Hacker News new | ask | show | jobs
by cocomutator 1216 days ago
Bingotry (n. uncount.) /ˈbɪŋɡətɹi/

1. The futile attempt by Microsoft to equip their search engine with artificial intelligence. See also: Bing (Microsoft search engine), Try (v.).

2. An attitude of confidence and contempt characteristic of large language models assumed particularly when expressing false opinions or facts. See also: Bigotry (n.).

2 comments

I would welcome anything that would cut off the flow of ad money into the pockets of the awful algorithmic SEO scum, who have been poisoning search results with shallow and meaningless articles for the past few years.

This attempt is better viewed as a replacement for the infobox, which does iterative queries for you, instead of you having to hunt down the appropriate jargon yourself and do the successive searches. Don't use it standalone. It gives you citations, since it can actually browse the internet.

Second point is kind of harsh on the model behavior since that’s a product of the data, the training, and the user.

It is possible to treat it nicely and have it respond in kind. Most users just don’t consider that to be a worthwhile expense of their mental capacity.

Microsoft also forced Google’s hand. Would Google have ever wanted to augment search on their own? Sounds like a massive risk to Google ad revenue…

All that said, 1 is chef kiss.

> Most users just don’t consider that to be a worthwhile expense of their mental capacity.

Beyond that, I fundamentally don’t think people should be trained to be “nice” to technology. I don’t have to politely ask a hammer to pound in a nail and - the fact we’re talking about NLP notwithstanding — I shouldn’t have to politely ask Bing to provide me the results I’m looking for.

Why not just taught to be nice to others?

And the NLP point matters quite a bit. ChatGPT can analyze the sentiment, and even offer adjustments.

This is less about being nice to technology and more about being aware of the impact of the self on the rest of the world. Technology just highlights the gap.

People should be taught to be nice to others, of course. The point is that LLMs are not “others”, they are inanimate tools. If I called a cashier a worthless piece of shit, that would be incredibly rude. If I said the same thing to Siri, it wouldn’t be, because it is not possible to be rude to software.

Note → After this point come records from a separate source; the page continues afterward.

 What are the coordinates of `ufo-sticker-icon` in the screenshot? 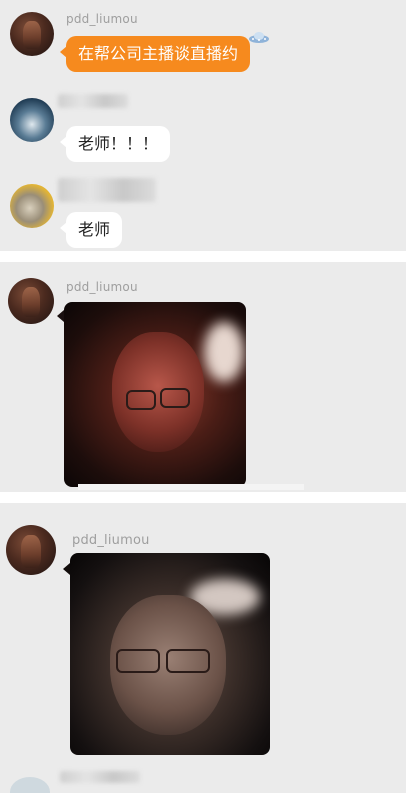 It's located at (259, 38).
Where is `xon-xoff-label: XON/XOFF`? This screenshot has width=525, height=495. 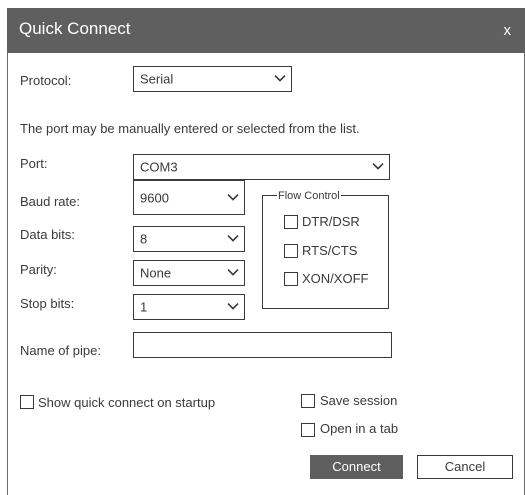 xon-xoff-label: XON/XOFF is located at coordinates (336, 278).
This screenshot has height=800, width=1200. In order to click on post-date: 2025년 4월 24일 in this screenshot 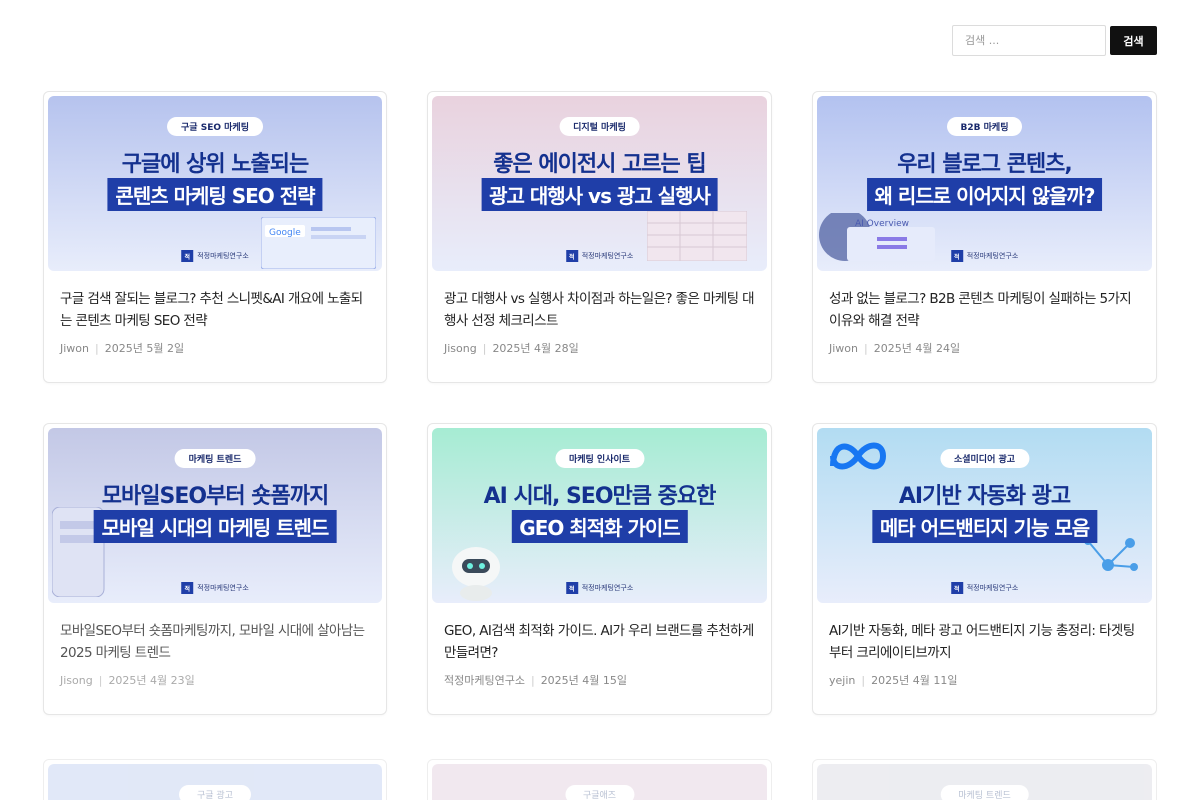, I will do `click(917, 348)`.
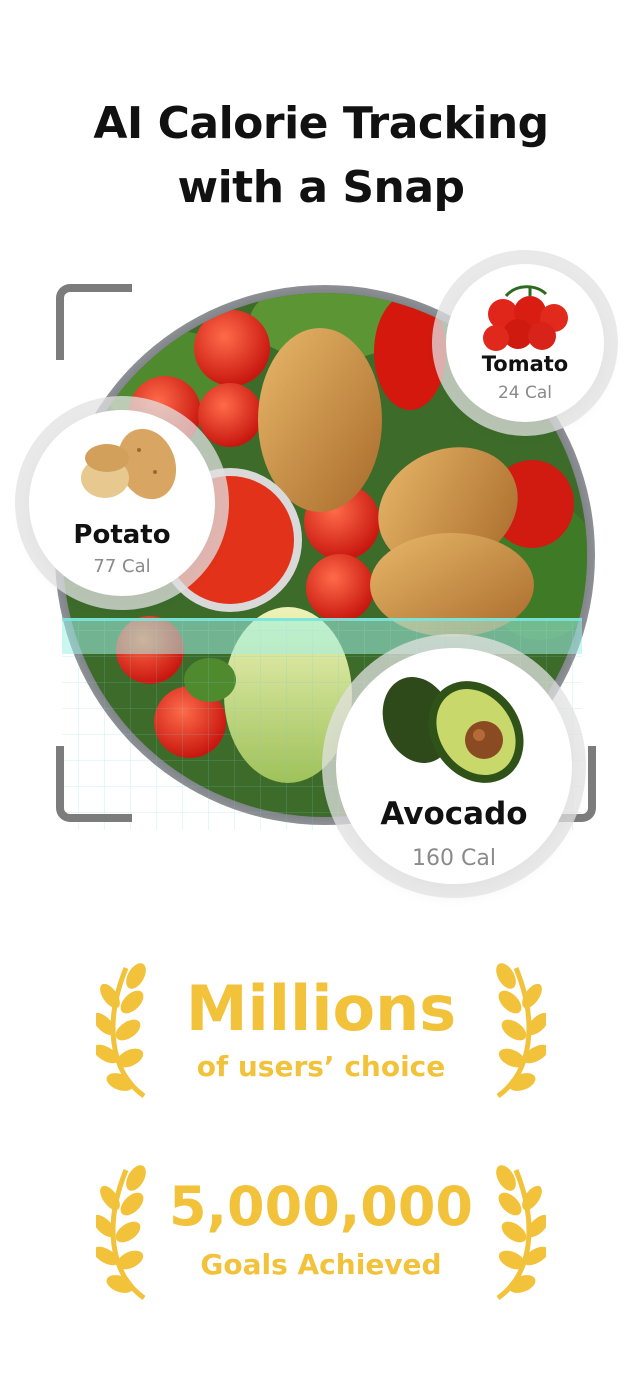 Image resolution: width=642 pixels, height=1389 pixels. What do you see at coordinates (525, 343) in the screenshot?
I see `tomato-card: Tomato 24 Cal` at bounding box center [525, 343].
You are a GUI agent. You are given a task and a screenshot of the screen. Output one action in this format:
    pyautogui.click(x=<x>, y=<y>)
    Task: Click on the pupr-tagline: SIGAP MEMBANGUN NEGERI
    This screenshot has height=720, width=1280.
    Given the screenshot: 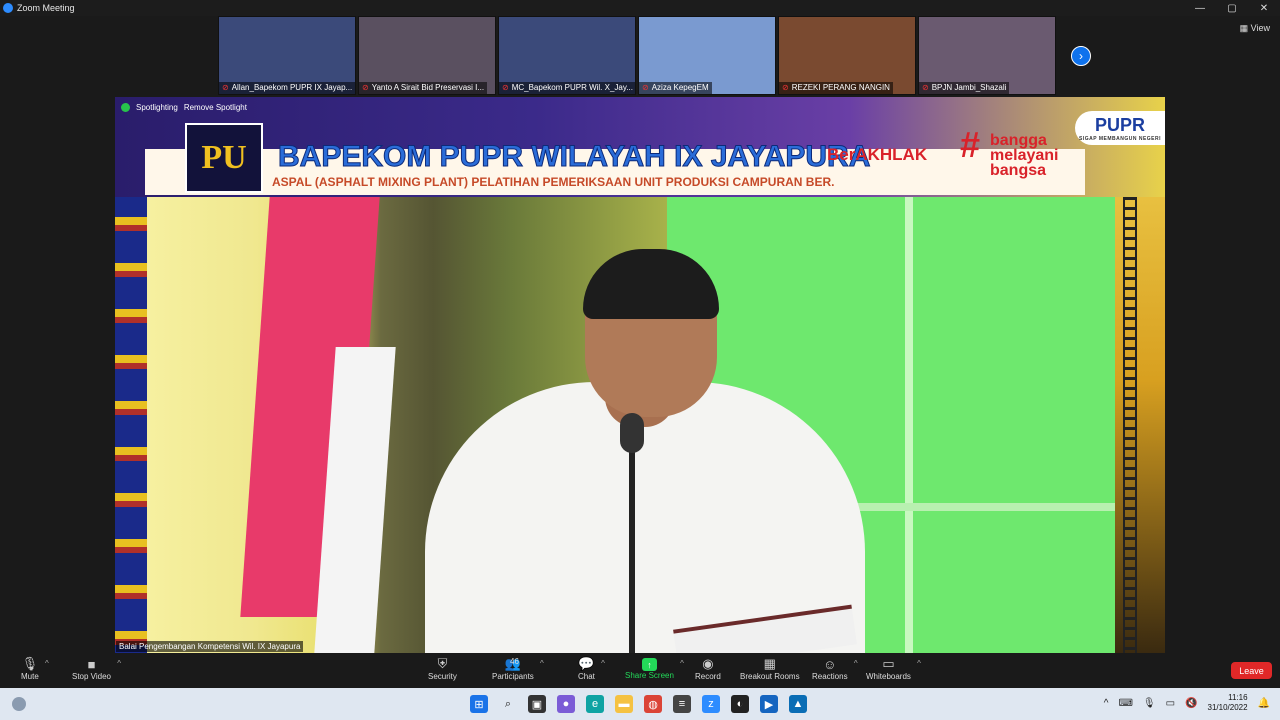 What is the action you would take?
    pyautogui.click(x=1120, y=138)
    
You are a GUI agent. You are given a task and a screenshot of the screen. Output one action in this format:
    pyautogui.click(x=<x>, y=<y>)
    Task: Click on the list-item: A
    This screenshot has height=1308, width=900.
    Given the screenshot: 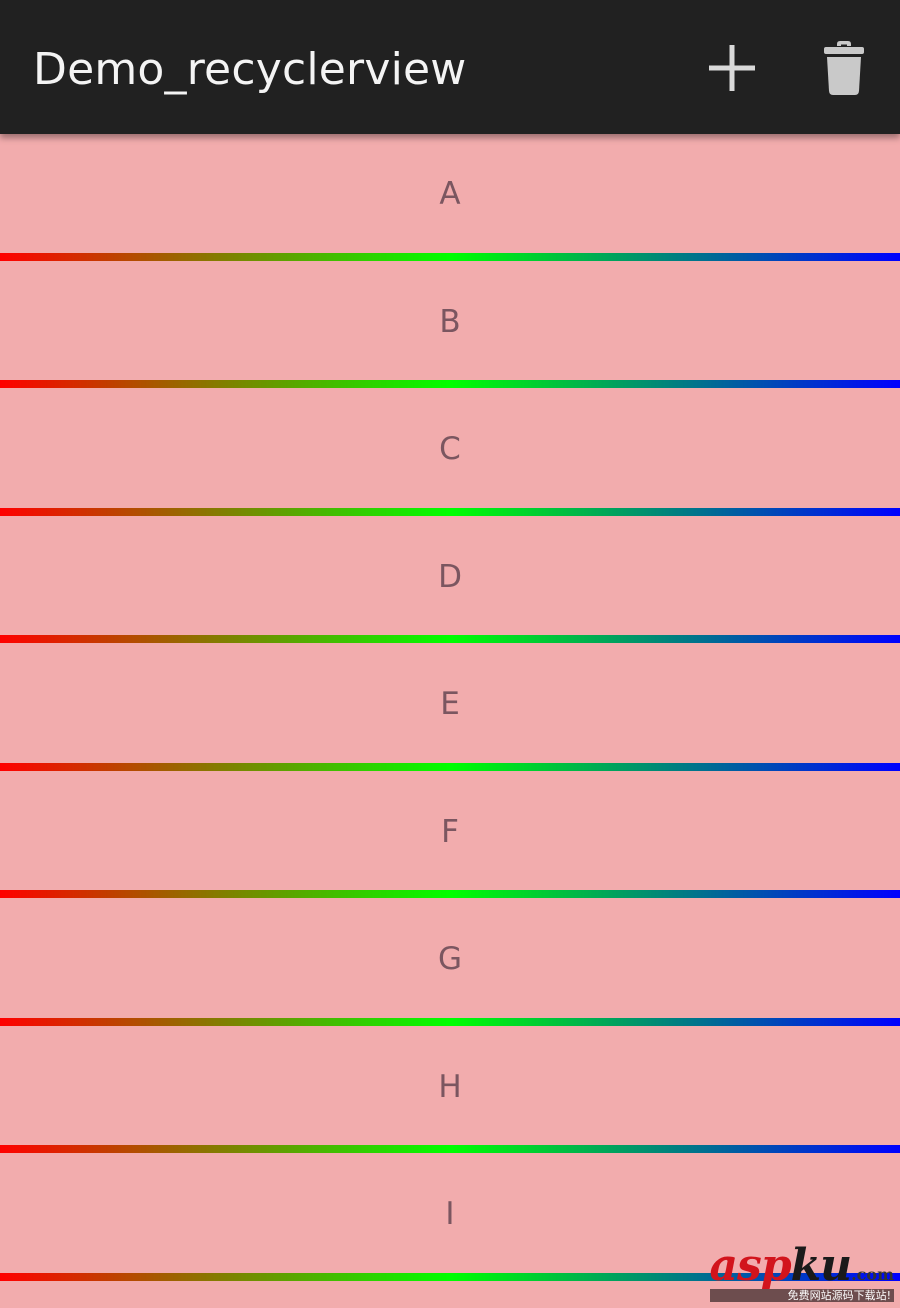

If my child were to say that to Siri though, I’d be concerned because, as you said, it could be highlighting something about the way they interact with the world. But I would still want it to respond to the command and leave the problem of my child’s bad manners to me. Unless there’s a major shift in our understanding of sentience, I consider teaching the delineation between humans, who are never unfeeling tools, and technology, which is always an unfeeling tool, equally as important as teaching mindfulness of one’s impact in the world. In fact, I don’t think you can actually understand the latter without understanding the former.

> But I would still want it to respond to the command and leave the problem of my child’s bad manners to me.

No disagreement here. Especially as you recognize a problem to address in the situation.

The issue is the cause, for that’s the source of the training data.

Most people just… don’t, with regard to the rest of the world.

users aren't always malicious, if Bing GPT thinks you're wrong and you persist it will get "aggressive". the 2022 vs 2023 issue shows that
You don’t have to be malicious to be rude or inconsiderate. Few are approaching this as worth talking to like another person. It is a servant, by description, by design, so most treat it as such.

There is a bias to the interaction that most will never consider.

If you talk with a human, and the human thinks you are incorrect, and you insist, and neither of you attempts to smooth the conversation, plenty of humans also begin to get aggressive. Or at least irritable. (Which can escalate.)

the difference with a human is, they'd concede they made a mistake. The user did as Bing asked, reported the date on their phone. Bing doubled down on incorrectness.

also, LLMs are not human, so no expectation to treat it as such required.

Bing hallucinated as it was designed.

Treating things poorly because it is fine is how we got here.